# [DOCUMENT EXCERPT]
•••

Category Trie

LeetCode 211. Design Add and Search Words Data Structure

Arunima Mandal Leave a comment

Problem Link: https://leetcode.com/problems/design-add-and-search-words-data-structure/description/

Note: This problem involves an amazing application of Trie. The “.” in the problem statement gives a twist to the problem.

Code:

class WordDictionary {
public:
    struct TrieNode
    {
        TrieNode *child[26]={};
        bool w=0;
    };
    TrieNode *root=new TrieNode();
    WordDictionary() {
        
    }
    
    void addWord(string word) {
        TrieNode *it=root;
        for(int i=0; i<word.size(); i++)
        {
            int ind=word[i]-'a';
            if(!it->child[ind]) it->child[ind]=new TrieNode();
            it=it->child[ind];
        }
        it->w=1;
    }
    bool search(string word)
    {
        return search(root, word);
    }
    
    bool search(TrieNode *it, string word) {
        for(int i=0; i<word.size() && it; i++)
        {
            if(word[i]!='.')
            {
                int ind=word[i]-'a';
                if(!it->child[ind]) return false;
                it=it->child[ind];   
            }
            else
            {
                string s=word.substr(i+1);
                TrieNode *tmp=it;
                for(int j=0; j<26; j++)
                {
                    it=tmp->child[j];
                    if(search(it, s)) return true;
                }
            }
        }
        return it && it->w; //covers the case when the it is null, and that happens only when going from . to any other character which doesn't exist.
    }
};

/**
 * Your WordDictionary object will be instantiated and called as such:
 * WordDictionary* obj = new WordDictionary();
 * obj->addWord(word);
 * bool param_2 = obj->search(word);
 */

SPOJ – PHONELST – Phone List

Arunima Mandal Leave a comment

Problem Link: https://www.spoj.com/problems/PHONELST/


Solution: This is a pretty great problem regarding applying Trie in the case of a numerical string. If your code is not executing, please take a good look at whether you are taking the index as s[i]-‘0’ instead of s[i]-‘a’. Since in most cases, the strings consist of alphabets, so in most cases in the Trie code template, we can write the index code as s[i]-‘a’ habitually.

•••

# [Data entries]

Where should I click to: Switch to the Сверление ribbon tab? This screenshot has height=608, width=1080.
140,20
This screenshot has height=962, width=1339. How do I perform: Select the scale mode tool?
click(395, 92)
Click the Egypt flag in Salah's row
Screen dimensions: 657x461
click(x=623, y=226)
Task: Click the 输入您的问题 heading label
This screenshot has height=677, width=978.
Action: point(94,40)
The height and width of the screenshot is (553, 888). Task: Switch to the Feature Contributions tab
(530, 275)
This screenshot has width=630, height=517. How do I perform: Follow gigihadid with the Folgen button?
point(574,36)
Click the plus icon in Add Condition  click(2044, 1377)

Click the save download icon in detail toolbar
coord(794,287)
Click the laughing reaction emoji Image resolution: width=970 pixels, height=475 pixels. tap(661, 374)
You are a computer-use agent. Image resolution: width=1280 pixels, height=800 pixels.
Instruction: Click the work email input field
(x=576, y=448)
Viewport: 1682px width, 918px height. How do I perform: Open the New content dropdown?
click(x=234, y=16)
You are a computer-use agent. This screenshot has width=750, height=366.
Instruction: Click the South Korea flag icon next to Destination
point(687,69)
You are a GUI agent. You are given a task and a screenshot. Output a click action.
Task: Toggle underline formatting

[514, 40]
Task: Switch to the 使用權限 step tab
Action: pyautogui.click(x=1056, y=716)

•••

# [INSTRUCTIONS]
1 – In the Trie blog page, how should the index be written for the SPOJ phone list problem?
2 – From the Trie blog page, extract everything from "SPOJ – PHONELST" down to "as s[i]-‘a’ habitually.".
3 – List every function signature declared in the WordDictionary class of the Trie blog page.
Rely only on the Trie blog page for your answers.

# [RESPONSES PER TASK]
1 – As s[i]-'0' instead of s[i]-'a'.

2 –
SPOJ – PHONELST – Phone List

Arunima Mandal Leave a comment

Problem Link: https://www.spoj.com/problems/PHONELST/


Solution: This is a pretty great problem regarding applying Trie in the case of a numerical string. If your code is not executing, please take a good look at whether you are taking the index as s[i]-‘0’ instead of s[i]-‘a’. Since in most cases, the strings consist of alphabets, so in most cases in the Trie code template, we can write the index code as s[i]-‘a’ habitually.

3 –
WordDictionary()
void addWord(string word)
bool search(string word)
bool search(TrieNode *it, string word)